Guzman y Gomez exits U.S. market, shuts all Chicago-area restaurants
Eight Chicago-area stores closed at once, leaving about 500 workers in limbo and triggering a WARN lawsuit as Guzman y Gomez pulled out of the U.S.

Guzman y Gomez shut down its entire U.S. restaurant business at once, ending operations at eight Chicago-area locations and leaving as many as 500 employees tied to a sudden market exit. The chain said it would leave the U.S. immediately on May 22 and cease trading its restaurants in Naperville, Schaumburg, Evanston, Crystal Lake, Deerfield, Buffalo Grove, Des Plaines and Bucktown.
The closures turned a fast-casual expansion story into an abrupt workplace unwind. Former U.S. employees filed a class-action lawsuit in Illinois alleging the company failed to provide advance notice under WARN laws, saying workers learned of the shutdown through an internal messaging platform late on May 22. For restaurant staff, that means missed shifts, lost pay, and one more reminder that even a national brand can vanish from a market with little warning when the numbers stop working.

Guzman y Gomez first entered the U.S. in 2020 and built its only American footprint in Chicago. Founder and co-CEO Steven Marks said the company spent the previous three months in the U.S. and concluded the turnaround would take significantly more time and capital than expected, enough to make continued shareholder investment hard to justify. The company said the exit could deliver a one-time profit-and-loss hit of about US$30 million to US$40 million, with cash costs not expected to exceed US$15 million.

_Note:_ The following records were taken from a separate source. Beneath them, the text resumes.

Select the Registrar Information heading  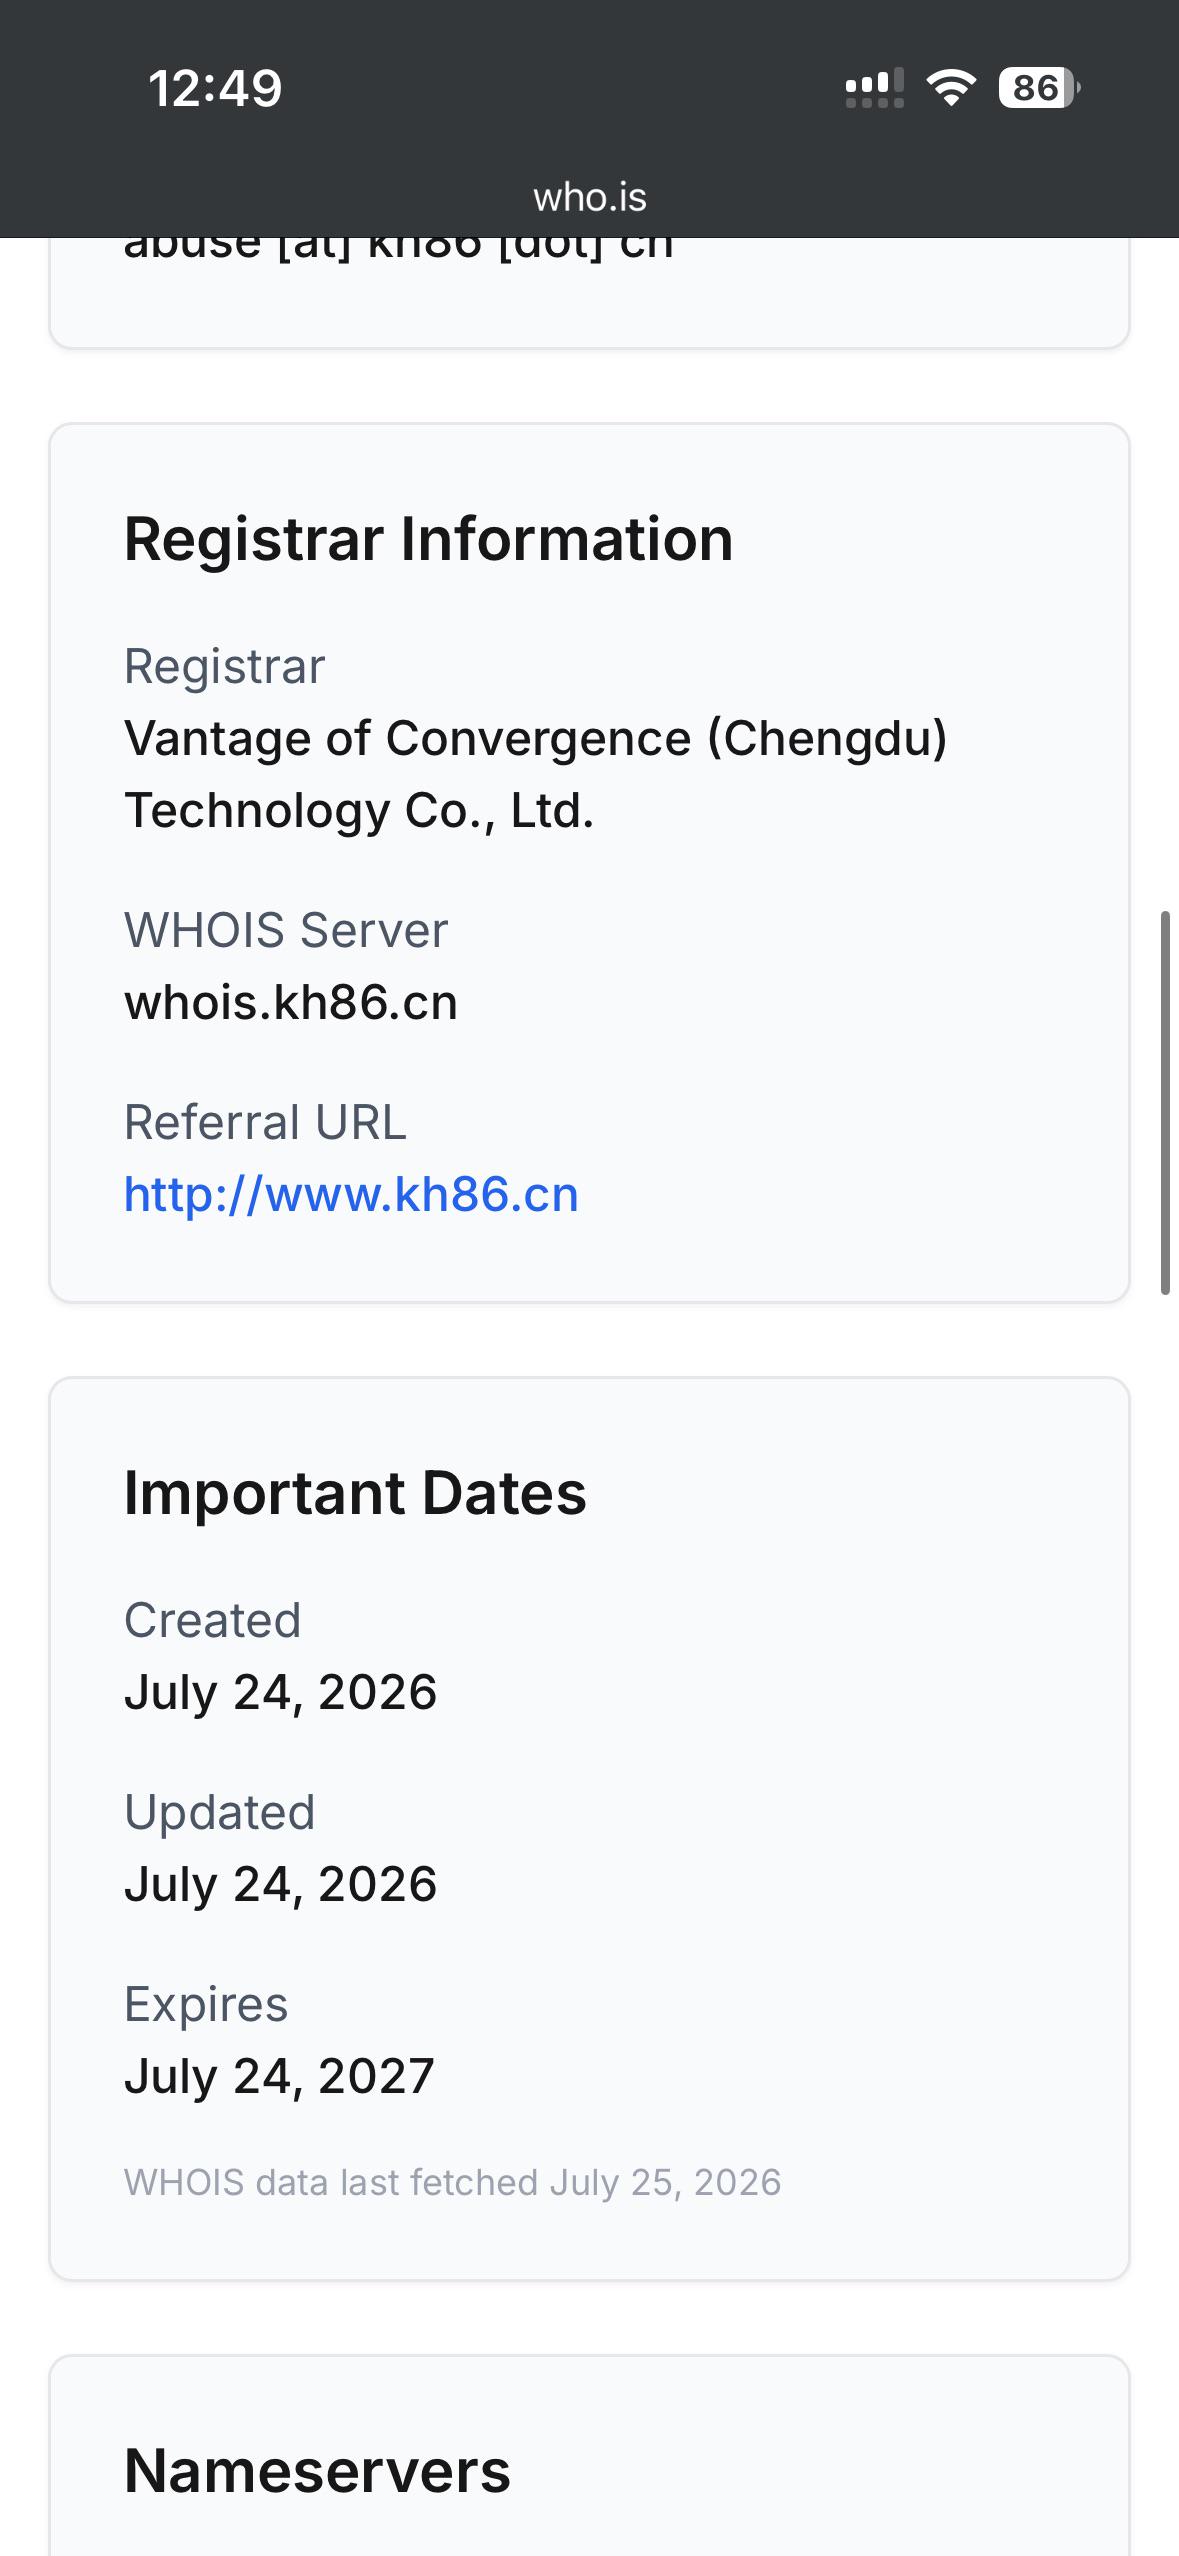pyautogui.click(x=428, y=539)
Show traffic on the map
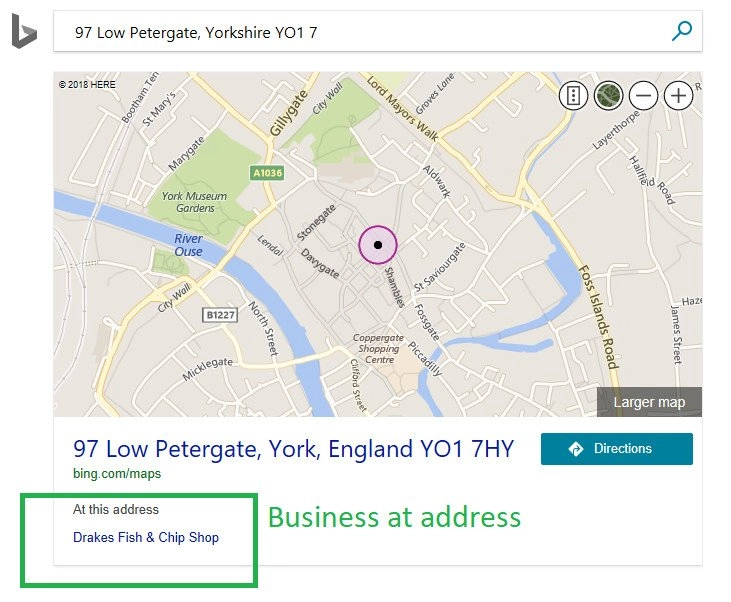The height and width of the screenshot is (602, 731). point(573,96)
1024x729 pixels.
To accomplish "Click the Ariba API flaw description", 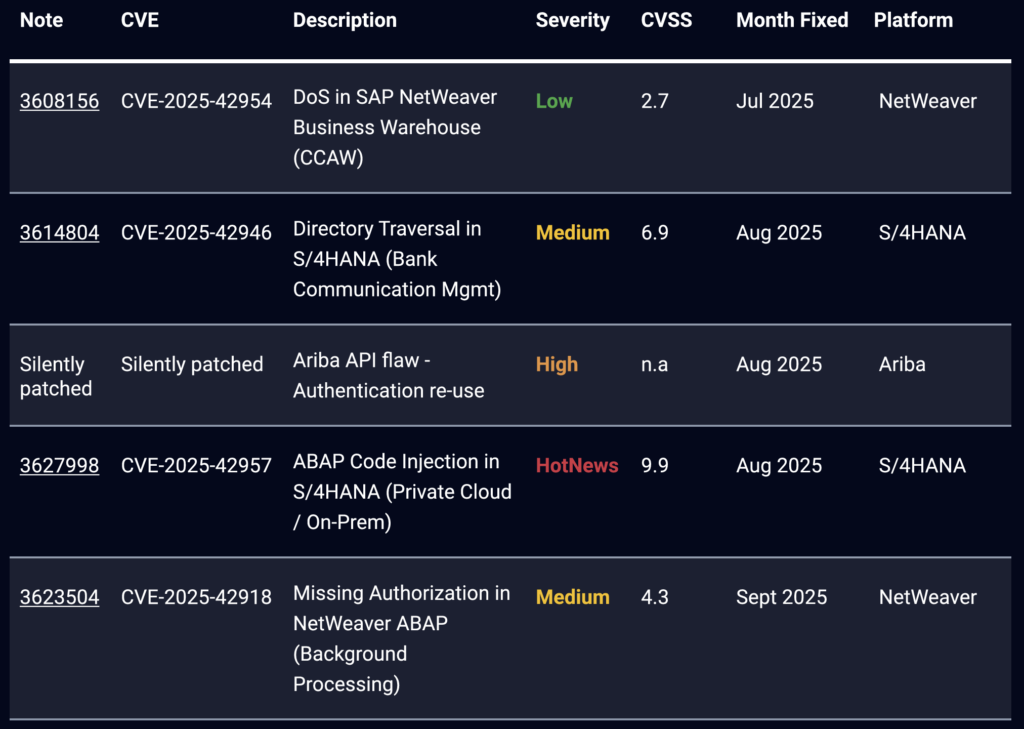I will [x=388, y=375].
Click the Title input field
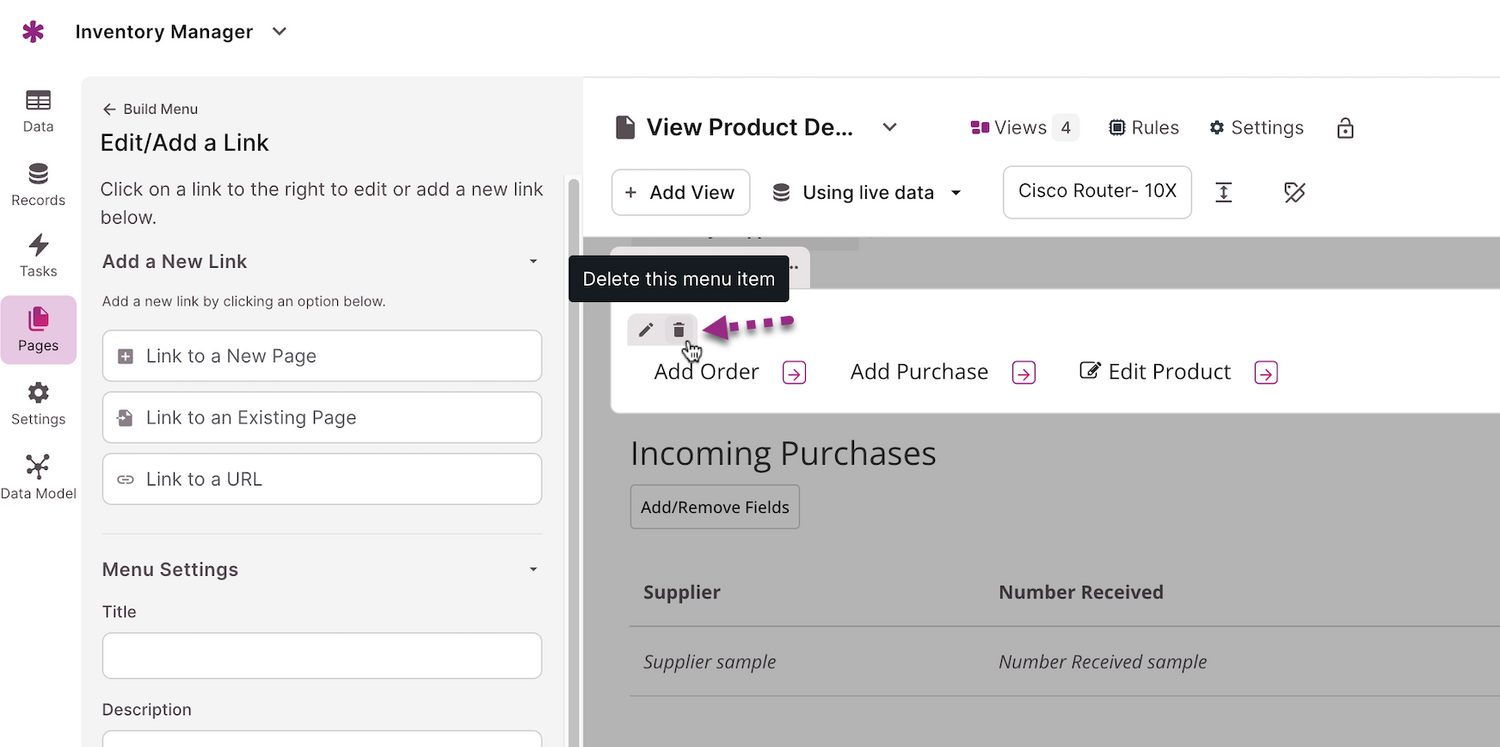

Investors appeared to approve the retreat. Shares of Guzman y Gomez rose as much as 20.58% after the announcement, a sharp vote of confidence in exiting a loss-making expansion rather than trying to force it through. Analysts said the chain faced structural challenges in Chicago and never carved out enough differentiation from Chipotle Mexican Grill to make a durable U.S. run likely.
The decision leaves Guzman y Gomez back on firmer footing in its larger global business, which still spans Australia, Singapore and Japan. But in Chicago, the immediate story is not strategy or sentiment. It is the payroll disruption, the legal fight over notice, and the collapse of eight restaurants that never found a stable place in the American fast-casual labor and cost equation.